Mathematical modeling learning (38): time series model and grey prediction model

0. Preface

The most important part of the model is fitting, such as linear and exponential fitting. For the known formula, the fitting type can be seen directly, and the unknown type needs code fitting.

1, Time series

The time series is a little: ARMA model is generally used to fit the time series and predict the future value of the time series. Daniel tests stationarity. Automatic regression AR(Auto regressive) and moving average MA(Moving Average) prediction models. The disadvantage is that when there are great changes in the outside world, there are often large deviations. The effect of time series prediction method for medium and short-term prediction is better than that of long-term prediction.
Based on time series, there are three types:

Time series processing method

Suppose we guide the values from 1 to T and let us predict the value of T+1, then we take the average value as the predicted value of T+1D.

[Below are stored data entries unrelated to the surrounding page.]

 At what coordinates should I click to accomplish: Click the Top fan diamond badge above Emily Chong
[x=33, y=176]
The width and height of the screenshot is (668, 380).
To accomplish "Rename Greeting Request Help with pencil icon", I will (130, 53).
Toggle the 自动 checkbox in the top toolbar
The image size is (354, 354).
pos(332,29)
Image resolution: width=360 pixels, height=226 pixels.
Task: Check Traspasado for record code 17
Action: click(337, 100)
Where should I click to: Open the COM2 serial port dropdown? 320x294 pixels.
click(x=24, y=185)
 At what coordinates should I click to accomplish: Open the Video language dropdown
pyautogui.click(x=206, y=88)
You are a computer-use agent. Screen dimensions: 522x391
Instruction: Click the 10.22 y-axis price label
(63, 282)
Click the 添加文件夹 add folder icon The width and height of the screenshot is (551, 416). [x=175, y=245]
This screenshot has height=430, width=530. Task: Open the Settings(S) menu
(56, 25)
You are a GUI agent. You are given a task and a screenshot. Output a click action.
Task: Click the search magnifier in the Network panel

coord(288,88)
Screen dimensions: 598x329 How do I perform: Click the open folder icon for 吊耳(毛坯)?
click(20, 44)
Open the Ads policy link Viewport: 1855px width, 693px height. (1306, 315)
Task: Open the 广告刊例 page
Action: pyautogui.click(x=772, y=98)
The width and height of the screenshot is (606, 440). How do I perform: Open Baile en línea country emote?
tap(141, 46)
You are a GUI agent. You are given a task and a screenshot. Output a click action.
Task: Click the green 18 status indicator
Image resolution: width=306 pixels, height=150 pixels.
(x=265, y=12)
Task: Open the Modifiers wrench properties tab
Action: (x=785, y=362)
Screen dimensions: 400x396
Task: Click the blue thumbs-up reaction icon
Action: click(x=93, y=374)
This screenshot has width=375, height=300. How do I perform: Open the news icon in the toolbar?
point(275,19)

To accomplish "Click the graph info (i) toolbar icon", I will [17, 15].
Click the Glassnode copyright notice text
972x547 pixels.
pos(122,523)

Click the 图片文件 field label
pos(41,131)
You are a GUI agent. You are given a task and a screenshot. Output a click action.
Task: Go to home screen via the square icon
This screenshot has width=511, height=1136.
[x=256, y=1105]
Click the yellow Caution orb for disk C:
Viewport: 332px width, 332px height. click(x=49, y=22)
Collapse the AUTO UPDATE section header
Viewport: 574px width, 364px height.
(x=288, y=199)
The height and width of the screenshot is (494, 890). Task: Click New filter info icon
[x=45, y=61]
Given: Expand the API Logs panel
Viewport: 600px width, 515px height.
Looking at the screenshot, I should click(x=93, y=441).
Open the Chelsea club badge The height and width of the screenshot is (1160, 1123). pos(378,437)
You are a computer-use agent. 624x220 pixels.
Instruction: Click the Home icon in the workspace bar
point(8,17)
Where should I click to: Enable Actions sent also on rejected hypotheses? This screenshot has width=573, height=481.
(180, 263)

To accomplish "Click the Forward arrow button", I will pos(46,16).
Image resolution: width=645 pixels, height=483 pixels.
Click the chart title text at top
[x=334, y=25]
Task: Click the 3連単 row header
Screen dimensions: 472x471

Of course, there will be errors:

This example is smooth. Take corporate income as an example:

This method is suitable for data with stable numerical value. y10 is a moving average, standard error.

2, Grey prediction

When dealing with less eigenvalue data, it does not need a large enough sample space, which can solve the problems of less historical data, low sequence integrity and reliability, and generate irregular original data to obtain a strong regular generation sequence. The disadvantage is that it is only suitable for medium and short-term prediction, and only suitable for prediction similar to exponential growth.

2.1 GM(1,1) model

Applicable to: grey model with first-order differential equation and only one variable. It is suitable for sequences with strong exponential law. The sequences involved are: cumulative sequence and mean sequence

If we process the data and add an explanation, we should subtract this constant from the final prediction result. Don't forget.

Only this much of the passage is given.